Ilustrasi kakek dan nenek


Sebagian besar orang di dunia ini tentu nggak asing dengan kakek dan neneknya, baik dari pihak ayah, maupun pihak ibu. Kakek dan nenek biasanya sangat sayang pada cucu-cucunya dibandingkan pada anak-anaknya, makanya sosok kakek dan nenek itu jadi sosok favorit seorang cucu sejak ia lahir hingga dewasa.

Banyak orang di seluruh dunia sengaja menyempatkan diri supaya bisa berkunjung secara rutin ke rumah kakek dan neneknya di kediamannya masing-masing. Biasanya kunjungan tersebut dilakukan saat libur Idul Fitri, Idul Adha, Natal, Tahun Baru, atau hari libur lainnya.

Sejak kecil, saya cuma bisa melihat serba-serbi kunjungan cucu ke kediaman kakek dan neneknya masing-masing lewat film doang. Paling mentok cuma menyimak cerita kunjungan teman-teman saya saja ke kediaman kakek dan neneknya. Ya gimana, soalnya saya memang nggak punya kakek dan nenek sejak lahir karena kakek dan nenek saya baik dari pihak ayah maupun ibu saya sudah wafat sebelum saya lahir. Wqwqwq

Baca tulisan saya di Mojok: Begini Rasanya Nggak Pernah Mudik Lebaran Sejak Lahir

Gimana rasanya nggak punya kakek dan nenek?

Sejak lama, banyak yang bertanya pada saya, “Gimana rasanya nggak punya kakek dan nenek?

Sejujurnya, saya nggak tahu juga ya gimana harus menjelaskannya kayak gimana. Setiap liburan Idul Fitri tiba atau liburan Tahun Baru tiba, saya Idulfitri tiba saya cuma bisa manggut-manggut saja ketika teman-teman atau sanak saudara saya cerita tentang liburan mereka ke rumah kakek dan neneknya.
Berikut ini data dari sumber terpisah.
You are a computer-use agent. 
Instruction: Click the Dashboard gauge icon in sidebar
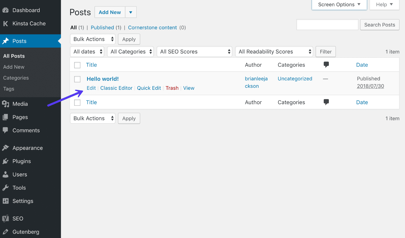point(5,10)
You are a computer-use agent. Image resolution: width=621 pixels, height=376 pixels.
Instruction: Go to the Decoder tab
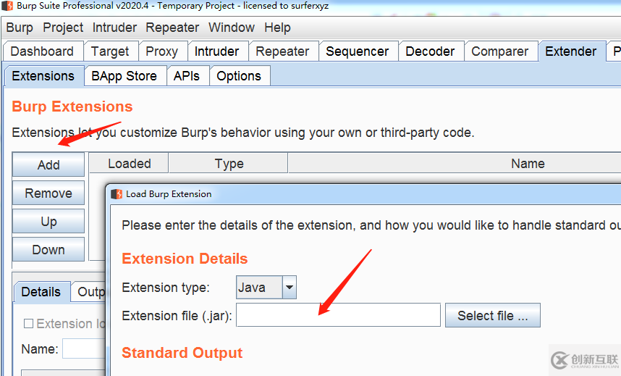tap(430, 51)
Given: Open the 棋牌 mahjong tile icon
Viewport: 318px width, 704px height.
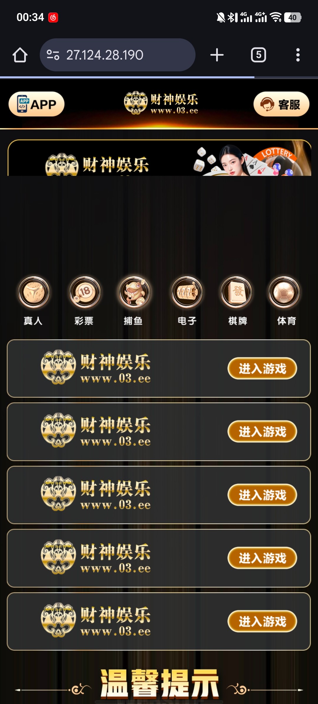Looking at the screenshot, I should coord(236,292).
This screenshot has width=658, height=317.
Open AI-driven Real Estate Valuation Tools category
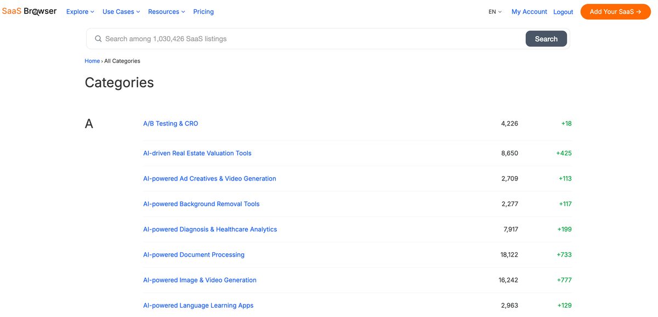click(x=197, y=153)
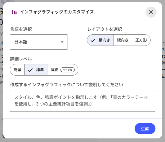Image resolution: width=165 pixels, height=142 pixels.
Task: Select the 詳細 detail level option
Action: (x=62, y=70)
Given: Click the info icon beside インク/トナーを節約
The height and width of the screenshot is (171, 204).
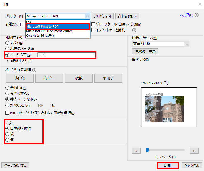Looking at the screenshot, I should pos(134,30).
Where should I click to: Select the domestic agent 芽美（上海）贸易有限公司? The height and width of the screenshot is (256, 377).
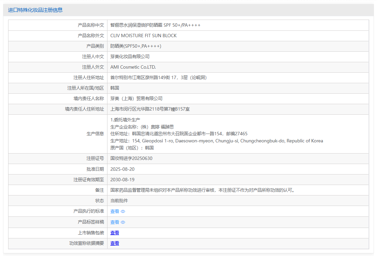tap(136, 99)
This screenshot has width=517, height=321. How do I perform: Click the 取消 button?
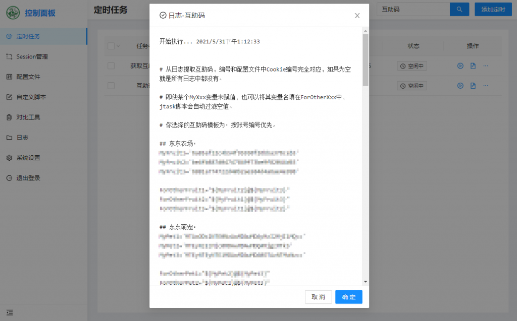(318, 297)
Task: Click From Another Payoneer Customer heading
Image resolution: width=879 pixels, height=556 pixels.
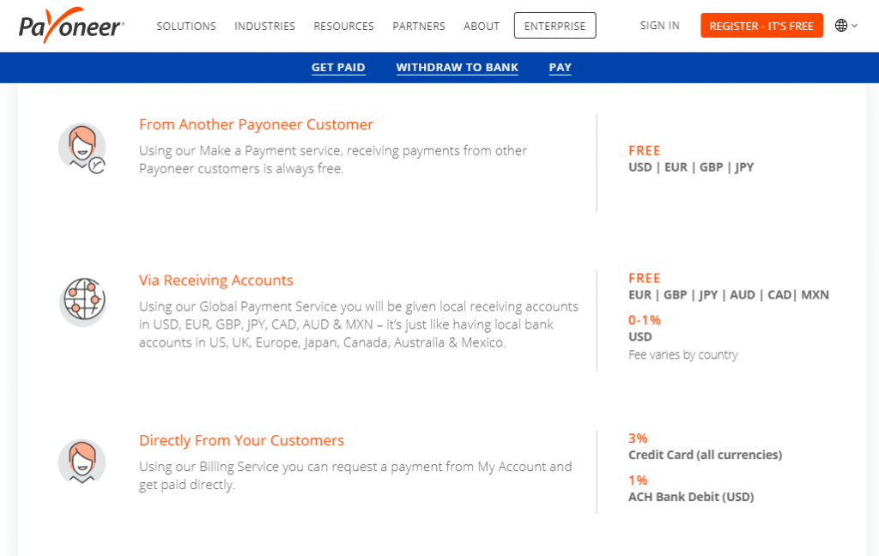Action: [x=256, y=124]
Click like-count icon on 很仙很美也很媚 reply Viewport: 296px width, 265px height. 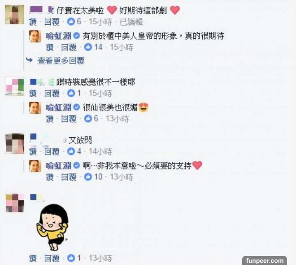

Sewaktu kecil, mereka cerita bahwa mereka dikasih mainan hingga uang oleh kakek dan neneknya. Saat sudah dewasa, mereka cerita bahwa mereka dikasih artefak berhraga oleh kakek dan neneknya menjelang hari pernikahan mereka. Pun ketika nonton adegan mesranya seorang cucu pada kakek dan neneknya lewat serial atau film yang saya tonton, saya cuma bisa nyimak aja.

Nggak punya kakek dan nenek memang bukan pengalaman yang traumatik-traumatik banget bagi saya. Dalam artian, gak sampai membuat perkembangan psikologis saya terganggu.

Saya cuma iri aja dengan orang yang bisa bercerita tentang apa saja pada kakek dan neneknya tentang hal-hal yang tidak mereka ceritakan pada orang tuanya. Saya juga iri dengan mereka-mereka yang selalu dikasih hadiah oleh kakek dan neneknya setiap kali bertemu dengan kakek dan neneknya karena saya gak pernah merasakan punya kakek dan nenek sejak lahir.

Meskipun begitu, saya cukup beruntung punya sejumlah sanak saudara maupun sosok lainnya yang saya “tuakan” layaknya kakek dan nenek saya sendiri karena sejak saya kecil, mereka selalu bersikap suportif pada saya seperti kakek dan nenek saya sendiri. Seperti memberikan saya hadiah berupa uang atau mainan, maupun sekadar mentraktir saya makan. Mereka juga melihat saya tumbuh sejak saya lahir sampai saat ini meskipun saya belum sukses-sukses banget sebagaimana mestinya.

Di satu sisi, ada baiknya juga sih nggak punya kakek dan nenek sejak lahir. Pasalnya, saya sering melihat pertengkaran keluarga antara kakek dan nenek dengan anak-anaknya hingga pertengkaran kakek dan nenek dengan cucu-cucunya yang disebabkan berbagai hal, mulai dari masalah sepele seperti miskomunikasi antara kakek dan nenek dengan anak cucunya akibat perbedaan generasi, hingga pertengkaran hebat di antara mereka terkait urusan warisan keluarga.

Hal tersebut gak cuma saya lihat lewat novel, komik, series, atau film saja, tapi ada yang saya lihat secara langsung juga. Ngebayangin berada di tengah-tengah situasi seperti itu ngeri juga sih. Bikin capek rasanya.

Kira-kira seperti itulah yang saya rasakan tumbuh tanpa sosok kakek dan nenek sedari lahir. Bagi yang masih punya kakek dan nenek, usahakan untuk terus mengunjungi mereka secara berkala ya! Rawat mereka juga sebisa kalian karena tanpa adanya mereka, kalian gak akan bisa lahir dan tumbuh seperti sekarang ini. Itulah nasihat saya yang sedari lahir nggak punya kakek dan nenek.